• What the exercise asks
After reading each line of the entries, give the number of lines that contain "Microsoft" and nothing else.

(Pixel coordinate grounding data)
BEGIN

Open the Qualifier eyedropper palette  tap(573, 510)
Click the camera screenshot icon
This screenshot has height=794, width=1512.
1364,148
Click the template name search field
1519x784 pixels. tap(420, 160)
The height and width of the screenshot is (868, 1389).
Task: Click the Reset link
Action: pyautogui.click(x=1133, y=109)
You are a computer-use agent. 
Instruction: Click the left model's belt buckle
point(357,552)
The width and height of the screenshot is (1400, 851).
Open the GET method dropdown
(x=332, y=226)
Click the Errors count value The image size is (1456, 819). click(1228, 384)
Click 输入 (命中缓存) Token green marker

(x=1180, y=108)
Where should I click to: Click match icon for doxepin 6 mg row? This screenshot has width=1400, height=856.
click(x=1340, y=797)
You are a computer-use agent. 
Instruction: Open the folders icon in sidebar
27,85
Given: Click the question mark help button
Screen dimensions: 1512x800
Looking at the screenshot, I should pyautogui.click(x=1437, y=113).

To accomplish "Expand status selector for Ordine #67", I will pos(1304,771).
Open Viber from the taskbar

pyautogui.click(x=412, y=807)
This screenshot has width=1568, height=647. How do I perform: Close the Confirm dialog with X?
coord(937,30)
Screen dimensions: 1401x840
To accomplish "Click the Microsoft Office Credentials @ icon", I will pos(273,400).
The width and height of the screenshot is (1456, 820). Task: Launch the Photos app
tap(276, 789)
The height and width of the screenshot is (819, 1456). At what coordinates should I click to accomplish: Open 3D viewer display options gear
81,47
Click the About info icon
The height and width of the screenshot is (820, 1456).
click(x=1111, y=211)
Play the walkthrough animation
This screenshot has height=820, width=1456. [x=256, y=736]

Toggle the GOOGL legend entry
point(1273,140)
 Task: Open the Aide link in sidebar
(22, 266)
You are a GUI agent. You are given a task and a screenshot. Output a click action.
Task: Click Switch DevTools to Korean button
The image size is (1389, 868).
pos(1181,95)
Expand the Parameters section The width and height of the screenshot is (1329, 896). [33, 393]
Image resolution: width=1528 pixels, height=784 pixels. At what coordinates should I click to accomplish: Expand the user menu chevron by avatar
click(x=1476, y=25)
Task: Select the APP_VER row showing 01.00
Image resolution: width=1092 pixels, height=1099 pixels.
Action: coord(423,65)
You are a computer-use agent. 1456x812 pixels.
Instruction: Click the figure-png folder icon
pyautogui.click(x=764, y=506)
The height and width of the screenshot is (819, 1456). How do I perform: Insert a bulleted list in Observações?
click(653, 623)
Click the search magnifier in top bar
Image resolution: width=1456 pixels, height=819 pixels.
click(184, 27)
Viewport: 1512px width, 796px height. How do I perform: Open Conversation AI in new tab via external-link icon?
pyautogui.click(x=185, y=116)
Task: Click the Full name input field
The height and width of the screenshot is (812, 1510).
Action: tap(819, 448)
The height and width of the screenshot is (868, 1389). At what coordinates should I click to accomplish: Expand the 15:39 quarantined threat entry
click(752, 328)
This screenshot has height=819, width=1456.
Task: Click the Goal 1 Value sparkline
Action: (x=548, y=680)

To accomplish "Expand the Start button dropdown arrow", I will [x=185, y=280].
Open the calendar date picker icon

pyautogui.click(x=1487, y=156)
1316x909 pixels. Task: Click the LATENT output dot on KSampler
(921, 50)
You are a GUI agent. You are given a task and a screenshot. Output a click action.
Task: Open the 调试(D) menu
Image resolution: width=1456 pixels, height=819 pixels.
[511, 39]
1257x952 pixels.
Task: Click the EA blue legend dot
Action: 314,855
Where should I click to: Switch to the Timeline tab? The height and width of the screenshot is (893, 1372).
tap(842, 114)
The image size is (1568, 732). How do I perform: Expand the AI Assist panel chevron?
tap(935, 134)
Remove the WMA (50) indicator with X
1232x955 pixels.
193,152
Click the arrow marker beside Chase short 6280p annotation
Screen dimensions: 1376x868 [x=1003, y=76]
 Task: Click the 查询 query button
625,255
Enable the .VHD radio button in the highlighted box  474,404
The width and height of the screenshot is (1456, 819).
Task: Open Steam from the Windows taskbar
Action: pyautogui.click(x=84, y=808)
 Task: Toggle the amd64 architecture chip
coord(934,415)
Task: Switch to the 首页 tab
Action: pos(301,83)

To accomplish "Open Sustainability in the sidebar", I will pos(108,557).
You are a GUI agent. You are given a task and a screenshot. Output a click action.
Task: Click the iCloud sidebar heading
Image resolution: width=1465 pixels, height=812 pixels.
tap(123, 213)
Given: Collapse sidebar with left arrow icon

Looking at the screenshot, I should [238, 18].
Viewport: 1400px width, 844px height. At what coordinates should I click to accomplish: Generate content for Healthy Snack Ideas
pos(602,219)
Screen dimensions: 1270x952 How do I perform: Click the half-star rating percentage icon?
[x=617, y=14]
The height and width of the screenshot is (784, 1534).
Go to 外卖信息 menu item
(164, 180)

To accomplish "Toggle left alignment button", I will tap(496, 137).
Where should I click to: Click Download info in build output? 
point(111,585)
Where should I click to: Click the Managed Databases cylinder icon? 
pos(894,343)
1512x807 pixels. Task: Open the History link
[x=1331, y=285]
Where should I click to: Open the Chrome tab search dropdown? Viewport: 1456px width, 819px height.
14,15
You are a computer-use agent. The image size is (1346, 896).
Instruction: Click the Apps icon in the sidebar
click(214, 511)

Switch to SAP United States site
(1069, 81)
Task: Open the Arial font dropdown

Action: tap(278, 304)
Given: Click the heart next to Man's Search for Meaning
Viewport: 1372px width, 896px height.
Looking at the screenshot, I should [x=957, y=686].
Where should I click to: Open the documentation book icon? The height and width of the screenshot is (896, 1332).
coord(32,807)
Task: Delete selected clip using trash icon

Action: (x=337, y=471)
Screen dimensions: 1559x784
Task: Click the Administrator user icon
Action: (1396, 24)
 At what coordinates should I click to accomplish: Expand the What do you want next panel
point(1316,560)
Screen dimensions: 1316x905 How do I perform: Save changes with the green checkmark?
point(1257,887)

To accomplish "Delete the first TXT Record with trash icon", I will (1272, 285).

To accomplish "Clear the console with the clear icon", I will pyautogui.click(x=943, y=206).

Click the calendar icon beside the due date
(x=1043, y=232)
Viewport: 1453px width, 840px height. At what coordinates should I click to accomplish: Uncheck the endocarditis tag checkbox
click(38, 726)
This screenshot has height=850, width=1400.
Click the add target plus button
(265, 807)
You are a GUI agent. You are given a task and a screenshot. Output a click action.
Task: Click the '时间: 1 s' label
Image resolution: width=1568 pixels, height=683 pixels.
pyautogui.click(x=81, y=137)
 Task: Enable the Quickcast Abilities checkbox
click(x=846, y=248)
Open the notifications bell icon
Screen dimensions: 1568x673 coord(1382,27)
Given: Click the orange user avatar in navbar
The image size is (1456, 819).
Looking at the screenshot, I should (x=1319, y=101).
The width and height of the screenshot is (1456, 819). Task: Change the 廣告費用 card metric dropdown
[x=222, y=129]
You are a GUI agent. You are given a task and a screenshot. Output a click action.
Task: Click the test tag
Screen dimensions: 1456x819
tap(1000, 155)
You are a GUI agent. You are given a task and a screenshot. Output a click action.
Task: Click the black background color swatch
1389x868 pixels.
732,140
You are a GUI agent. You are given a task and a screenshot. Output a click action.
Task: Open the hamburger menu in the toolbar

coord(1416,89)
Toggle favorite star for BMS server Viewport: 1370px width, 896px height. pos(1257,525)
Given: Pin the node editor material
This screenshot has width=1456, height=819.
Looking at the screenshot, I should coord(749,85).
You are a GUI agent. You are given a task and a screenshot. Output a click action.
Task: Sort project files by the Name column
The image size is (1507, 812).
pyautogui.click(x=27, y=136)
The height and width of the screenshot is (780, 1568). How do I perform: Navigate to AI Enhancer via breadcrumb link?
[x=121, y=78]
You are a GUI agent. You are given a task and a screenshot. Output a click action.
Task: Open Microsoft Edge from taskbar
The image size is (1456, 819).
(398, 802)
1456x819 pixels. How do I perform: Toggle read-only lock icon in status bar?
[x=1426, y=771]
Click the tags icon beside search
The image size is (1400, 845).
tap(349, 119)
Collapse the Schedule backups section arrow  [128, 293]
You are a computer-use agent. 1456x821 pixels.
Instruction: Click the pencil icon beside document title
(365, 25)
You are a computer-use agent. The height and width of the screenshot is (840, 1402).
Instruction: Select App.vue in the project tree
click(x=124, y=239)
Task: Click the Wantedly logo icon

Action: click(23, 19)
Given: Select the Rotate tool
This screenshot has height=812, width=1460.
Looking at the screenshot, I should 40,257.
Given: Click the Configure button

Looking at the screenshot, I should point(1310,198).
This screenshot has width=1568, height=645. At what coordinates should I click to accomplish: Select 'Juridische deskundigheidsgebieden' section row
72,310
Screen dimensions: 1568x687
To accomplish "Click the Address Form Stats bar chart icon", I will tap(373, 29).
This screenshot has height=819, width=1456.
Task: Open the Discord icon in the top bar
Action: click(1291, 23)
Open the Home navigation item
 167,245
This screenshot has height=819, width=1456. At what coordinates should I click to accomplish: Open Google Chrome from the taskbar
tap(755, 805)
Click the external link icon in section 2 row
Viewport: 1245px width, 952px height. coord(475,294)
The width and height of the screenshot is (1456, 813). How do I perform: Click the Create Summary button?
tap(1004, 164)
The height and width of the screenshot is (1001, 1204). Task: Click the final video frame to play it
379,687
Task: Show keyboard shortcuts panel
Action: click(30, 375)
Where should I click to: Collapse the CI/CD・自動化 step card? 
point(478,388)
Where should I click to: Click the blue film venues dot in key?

END

• Result
2